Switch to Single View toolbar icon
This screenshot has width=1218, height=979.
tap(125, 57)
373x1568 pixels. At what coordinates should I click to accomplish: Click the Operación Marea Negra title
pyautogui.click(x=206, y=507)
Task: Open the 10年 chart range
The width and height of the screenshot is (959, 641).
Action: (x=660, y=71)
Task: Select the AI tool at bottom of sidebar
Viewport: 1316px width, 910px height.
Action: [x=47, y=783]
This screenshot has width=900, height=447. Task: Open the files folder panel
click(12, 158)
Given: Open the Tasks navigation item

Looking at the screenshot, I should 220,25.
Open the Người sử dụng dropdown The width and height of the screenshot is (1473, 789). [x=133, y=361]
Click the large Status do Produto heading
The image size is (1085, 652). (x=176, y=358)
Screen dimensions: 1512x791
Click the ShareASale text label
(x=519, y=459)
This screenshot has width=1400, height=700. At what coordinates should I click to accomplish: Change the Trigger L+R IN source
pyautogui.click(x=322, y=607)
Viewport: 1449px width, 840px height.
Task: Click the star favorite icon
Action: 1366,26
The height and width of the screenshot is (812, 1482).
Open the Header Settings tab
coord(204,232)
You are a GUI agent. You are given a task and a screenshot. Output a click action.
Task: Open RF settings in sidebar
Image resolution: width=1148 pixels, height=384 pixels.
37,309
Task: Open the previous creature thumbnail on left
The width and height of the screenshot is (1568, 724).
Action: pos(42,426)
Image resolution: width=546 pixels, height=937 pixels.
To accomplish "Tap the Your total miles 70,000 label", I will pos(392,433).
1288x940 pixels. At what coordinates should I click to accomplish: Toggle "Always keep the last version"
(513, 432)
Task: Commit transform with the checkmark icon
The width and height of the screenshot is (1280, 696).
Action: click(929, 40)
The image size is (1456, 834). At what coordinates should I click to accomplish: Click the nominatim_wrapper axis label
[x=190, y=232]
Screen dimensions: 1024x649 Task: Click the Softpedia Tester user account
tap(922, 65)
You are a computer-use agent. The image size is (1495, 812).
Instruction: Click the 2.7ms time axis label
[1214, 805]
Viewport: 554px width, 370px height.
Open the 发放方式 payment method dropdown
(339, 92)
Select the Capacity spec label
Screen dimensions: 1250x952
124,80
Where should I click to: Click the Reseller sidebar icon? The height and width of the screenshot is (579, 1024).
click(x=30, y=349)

_ _ _ _ _

§ **Task objective**:
With "agent" as the search string, filter the records and return each line that has it.

§ **Output for this task**:
You are a GUI agent. You are given a task and a screenshot. Output a click action.
You are a computer-use agent. The image size is (1495, 812).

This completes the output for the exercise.